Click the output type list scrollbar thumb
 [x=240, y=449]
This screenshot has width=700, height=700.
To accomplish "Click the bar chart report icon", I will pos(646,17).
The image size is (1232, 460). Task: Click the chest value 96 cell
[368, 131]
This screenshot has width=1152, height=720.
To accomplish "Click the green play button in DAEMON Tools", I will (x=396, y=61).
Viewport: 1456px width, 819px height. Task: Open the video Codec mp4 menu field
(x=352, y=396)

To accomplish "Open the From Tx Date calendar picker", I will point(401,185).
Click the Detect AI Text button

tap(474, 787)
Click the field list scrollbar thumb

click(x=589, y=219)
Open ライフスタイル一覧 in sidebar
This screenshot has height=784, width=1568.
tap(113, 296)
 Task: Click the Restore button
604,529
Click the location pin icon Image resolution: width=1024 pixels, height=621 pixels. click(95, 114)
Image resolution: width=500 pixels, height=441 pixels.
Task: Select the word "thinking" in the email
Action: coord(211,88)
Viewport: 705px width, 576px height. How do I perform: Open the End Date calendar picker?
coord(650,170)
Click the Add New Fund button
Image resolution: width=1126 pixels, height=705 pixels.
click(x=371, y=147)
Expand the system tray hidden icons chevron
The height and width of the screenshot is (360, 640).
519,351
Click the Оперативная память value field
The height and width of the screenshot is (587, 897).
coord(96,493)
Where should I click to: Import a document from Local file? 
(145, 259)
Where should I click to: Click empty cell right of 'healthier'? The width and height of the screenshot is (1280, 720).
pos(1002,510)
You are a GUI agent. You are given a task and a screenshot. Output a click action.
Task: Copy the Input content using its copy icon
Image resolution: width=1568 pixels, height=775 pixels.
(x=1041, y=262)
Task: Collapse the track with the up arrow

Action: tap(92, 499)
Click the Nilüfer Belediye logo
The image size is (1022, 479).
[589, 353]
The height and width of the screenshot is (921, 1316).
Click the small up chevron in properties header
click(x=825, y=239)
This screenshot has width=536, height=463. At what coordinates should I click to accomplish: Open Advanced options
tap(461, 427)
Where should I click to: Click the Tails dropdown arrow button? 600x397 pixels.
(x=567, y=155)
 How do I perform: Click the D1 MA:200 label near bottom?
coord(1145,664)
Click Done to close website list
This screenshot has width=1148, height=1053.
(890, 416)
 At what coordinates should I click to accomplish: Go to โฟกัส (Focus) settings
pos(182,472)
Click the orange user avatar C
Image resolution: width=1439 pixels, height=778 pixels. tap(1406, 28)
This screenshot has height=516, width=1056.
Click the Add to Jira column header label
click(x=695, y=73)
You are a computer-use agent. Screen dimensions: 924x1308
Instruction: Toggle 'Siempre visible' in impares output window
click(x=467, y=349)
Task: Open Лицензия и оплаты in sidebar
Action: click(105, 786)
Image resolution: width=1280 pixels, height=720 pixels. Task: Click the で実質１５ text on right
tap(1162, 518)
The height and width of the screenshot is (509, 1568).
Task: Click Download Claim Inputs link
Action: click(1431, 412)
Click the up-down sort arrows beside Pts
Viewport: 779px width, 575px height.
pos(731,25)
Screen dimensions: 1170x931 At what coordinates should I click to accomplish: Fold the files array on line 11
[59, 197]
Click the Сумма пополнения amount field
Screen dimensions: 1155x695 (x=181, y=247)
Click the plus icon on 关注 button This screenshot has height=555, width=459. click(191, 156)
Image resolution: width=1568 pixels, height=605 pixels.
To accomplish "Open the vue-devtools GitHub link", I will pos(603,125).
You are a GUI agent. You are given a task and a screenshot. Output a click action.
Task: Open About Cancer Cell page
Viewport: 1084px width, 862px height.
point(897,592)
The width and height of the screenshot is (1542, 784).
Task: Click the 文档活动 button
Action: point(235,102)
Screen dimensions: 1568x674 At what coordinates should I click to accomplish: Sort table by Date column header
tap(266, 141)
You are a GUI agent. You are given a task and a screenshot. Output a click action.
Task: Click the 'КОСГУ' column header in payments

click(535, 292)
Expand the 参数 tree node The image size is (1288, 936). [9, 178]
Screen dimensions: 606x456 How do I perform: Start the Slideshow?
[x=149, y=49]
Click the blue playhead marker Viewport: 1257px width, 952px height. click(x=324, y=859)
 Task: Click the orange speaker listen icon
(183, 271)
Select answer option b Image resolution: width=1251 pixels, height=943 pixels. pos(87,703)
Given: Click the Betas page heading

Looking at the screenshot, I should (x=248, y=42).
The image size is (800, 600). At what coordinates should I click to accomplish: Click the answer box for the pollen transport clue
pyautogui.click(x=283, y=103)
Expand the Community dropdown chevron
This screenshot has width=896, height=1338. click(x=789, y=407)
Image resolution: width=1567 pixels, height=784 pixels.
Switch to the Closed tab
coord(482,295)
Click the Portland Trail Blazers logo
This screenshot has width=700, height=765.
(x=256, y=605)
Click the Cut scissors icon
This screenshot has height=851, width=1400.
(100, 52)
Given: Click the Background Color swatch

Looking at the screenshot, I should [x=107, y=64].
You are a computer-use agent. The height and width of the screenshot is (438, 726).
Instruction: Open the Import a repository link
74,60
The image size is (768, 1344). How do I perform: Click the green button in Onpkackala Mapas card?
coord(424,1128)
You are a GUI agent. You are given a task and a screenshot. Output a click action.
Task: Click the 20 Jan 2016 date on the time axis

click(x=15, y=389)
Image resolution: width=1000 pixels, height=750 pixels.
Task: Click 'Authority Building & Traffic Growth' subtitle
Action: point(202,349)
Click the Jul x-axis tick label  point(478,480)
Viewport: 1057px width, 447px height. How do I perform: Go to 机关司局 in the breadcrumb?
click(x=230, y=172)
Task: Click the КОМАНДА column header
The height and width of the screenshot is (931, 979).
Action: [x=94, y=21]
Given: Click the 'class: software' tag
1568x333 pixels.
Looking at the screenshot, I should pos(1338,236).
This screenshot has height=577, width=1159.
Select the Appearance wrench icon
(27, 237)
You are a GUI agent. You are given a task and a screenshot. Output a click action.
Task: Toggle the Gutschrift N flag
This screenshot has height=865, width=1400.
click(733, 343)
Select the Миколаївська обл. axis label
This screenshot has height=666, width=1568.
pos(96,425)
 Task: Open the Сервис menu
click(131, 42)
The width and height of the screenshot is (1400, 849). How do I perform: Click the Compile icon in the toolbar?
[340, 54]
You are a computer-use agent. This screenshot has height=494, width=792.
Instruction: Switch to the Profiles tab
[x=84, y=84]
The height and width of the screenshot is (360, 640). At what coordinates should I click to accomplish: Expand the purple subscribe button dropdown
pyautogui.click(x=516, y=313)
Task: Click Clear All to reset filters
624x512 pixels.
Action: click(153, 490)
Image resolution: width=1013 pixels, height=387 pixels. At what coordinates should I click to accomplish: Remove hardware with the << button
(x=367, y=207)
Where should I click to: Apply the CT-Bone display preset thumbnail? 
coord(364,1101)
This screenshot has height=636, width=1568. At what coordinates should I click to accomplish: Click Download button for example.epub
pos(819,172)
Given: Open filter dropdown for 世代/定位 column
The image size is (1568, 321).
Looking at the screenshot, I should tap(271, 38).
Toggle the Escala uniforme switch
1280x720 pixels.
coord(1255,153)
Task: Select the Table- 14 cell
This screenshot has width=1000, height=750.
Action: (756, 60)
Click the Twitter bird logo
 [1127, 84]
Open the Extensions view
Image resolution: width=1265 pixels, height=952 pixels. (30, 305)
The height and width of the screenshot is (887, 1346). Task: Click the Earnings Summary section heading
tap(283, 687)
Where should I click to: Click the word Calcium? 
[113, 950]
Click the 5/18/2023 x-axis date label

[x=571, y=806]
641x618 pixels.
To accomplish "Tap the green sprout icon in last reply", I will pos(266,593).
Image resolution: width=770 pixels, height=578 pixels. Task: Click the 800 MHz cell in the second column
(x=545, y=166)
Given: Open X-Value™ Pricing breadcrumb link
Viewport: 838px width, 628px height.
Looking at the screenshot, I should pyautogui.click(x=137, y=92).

■ ■ ■

### Problem:
Find each line in the records above that contains the word "green" and copy it out in full. Case counts.

### Result of this task:
To accomplish "Click the green play button in DAEMON Tools", I will (x=396, y=61).
The image size is (768, 1344). How do I perform: Click the green button in Onpkackala Mapas card?
To accomplish "Tap the green sprout icon in last reply", I will pos(266,593).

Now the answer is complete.